EXCERPTED TEXT —
*****

No redemption for Hindus in Kashmir
by Sandhya Jain on 28 Nov 2017 15 Comments

Chief Minister Mehbooba Mufti’s inability to handle the deteriorating situation in Jammu and Kashmir, despite the virtual blank cheque offered by the Centre and the Bharatiya Janata Party coalition partner, was obvious in April 2017 when bye-elections were ordered for the Srinagar and Anantnag Lok Sabha constituencies. Former Chief Minister Farooq Abdullah’s victory from Srinagar amidst unacceptable violence by stone-pelters in which eight persons died and one was famously tied to a jeep to facilitate the safe exit of security personnel from a polling station, was illegitimate and should have been annulled by the Election Commission as only 7.13 per cent of the electorate voted.  

 

Far more significant, however, is the fact that Tassaduq Hussain, brother of the Chief Minister and People’s Democratic Party candidate for Anantnag, had to request the Election Commission to postpone the election owing to the volatile situation there. The election, deferred till May 25, has still not been held. Clearly, Mehbooba Mufti cannot protect her family seat, once held by her late father, Mufti Mohammad Saeed, and vacated by her in July 2016.

*****

DATASET EXTRACT —
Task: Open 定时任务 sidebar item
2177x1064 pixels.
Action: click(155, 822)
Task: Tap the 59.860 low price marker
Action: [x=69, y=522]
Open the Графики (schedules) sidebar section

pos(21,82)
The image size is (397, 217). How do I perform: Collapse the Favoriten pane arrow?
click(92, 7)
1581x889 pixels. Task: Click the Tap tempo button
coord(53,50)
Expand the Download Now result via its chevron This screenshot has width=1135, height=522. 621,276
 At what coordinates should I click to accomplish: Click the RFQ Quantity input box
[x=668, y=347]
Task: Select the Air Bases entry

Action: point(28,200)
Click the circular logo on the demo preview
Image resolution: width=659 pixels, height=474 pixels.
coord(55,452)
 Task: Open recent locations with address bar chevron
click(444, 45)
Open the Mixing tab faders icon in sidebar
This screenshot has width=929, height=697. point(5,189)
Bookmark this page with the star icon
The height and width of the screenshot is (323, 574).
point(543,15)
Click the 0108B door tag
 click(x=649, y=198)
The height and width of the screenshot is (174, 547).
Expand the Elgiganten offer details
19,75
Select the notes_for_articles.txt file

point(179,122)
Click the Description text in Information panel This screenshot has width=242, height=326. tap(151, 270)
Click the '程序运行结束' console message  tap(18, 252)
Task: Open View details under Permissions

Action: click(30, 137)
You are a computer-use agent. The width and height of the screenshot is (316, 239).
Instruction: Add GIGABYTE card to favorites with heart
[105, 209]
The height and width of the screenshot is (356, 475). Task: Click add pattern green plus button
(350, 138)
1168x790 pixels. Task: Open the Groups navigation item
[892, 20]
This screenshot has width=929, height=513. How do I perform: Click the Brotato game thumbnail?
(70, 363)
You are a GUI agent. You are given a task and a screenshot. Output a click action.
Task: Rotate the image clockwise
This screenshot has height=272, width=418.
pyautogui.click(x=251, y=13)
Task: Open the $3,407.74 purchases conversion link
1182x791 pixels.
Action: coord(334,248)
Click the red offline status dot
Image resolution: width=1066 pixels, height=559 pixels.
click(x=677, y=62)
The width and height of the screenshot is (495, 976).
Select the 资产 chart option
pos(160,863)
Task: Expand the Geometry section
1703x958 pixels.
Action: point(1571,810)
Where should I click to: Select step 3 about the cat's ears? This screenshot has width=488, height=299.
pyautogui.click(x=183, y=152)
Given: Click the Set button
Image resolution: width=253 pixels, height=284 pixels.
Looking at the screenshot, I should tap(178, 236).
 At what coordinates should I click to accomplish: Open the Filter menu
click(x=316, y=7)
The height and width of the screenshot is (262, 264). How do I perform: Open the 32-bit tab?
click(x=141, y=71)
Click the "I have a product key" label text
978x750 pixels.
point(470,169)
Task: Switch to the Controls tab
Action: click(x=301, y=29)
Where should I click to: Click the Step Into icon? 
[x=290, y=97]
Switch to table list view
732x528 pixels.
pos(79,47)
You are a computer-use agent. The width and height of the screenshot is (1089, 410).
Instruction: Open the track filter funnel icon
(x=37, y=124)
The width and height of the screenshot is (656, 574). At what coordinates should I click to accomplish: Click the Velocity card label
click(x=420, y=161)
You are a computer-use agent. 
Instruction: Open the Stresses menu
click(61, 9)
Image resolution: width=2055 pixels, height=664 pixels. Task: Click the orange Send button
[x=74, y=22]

*****

Please answer these questions using the Kashmir article:
1. What share of the electorate voted in the Srinagar bye-election?
2. Who was the People's Democratic Party candidate for Anantnag?
3. When did Mehbooba Mufti vacate the Anantnag seat?

1. 7.13 per cent
2. Tassaduq Hussain, the Chief Minister's brother
3. July 2016